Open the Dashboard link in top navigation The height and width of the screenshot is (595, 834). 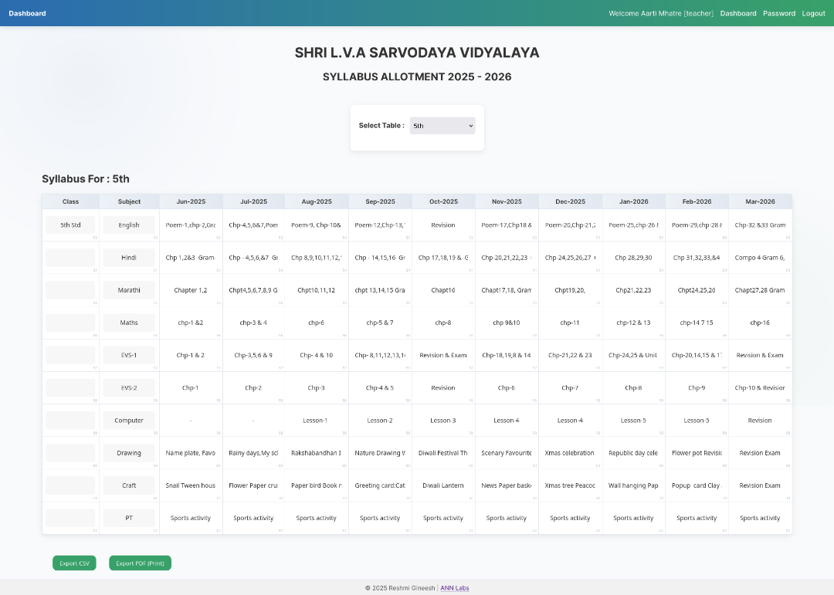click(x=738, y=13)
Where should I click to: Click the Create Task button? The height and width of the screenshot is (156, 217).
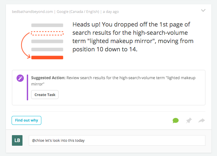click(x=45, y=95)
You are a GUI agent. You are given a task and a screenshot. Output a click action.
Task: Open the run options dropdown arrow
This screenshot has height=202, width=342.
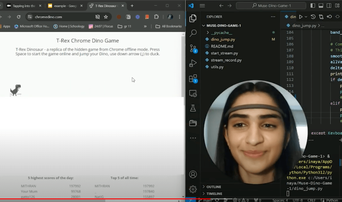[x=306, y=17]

──────────────────────────────

> WHAT YOU ARE ASKED TO DO: Copy out the records above word for word, from the line containing "Where should I" through the end of the records, and leave out the pictures.

> EXPECTED ANSWER:
Where should I click to: Click the Create Task button? The height and width of the screenshot is (156, 217).
click(x=45, y=95)
You are a GUI agent. You are given a task and a screenshot. Output a click action.
Task: Open the run options dropdown arrow
This screenshot has height=202, width=342.
[x=306, y=17]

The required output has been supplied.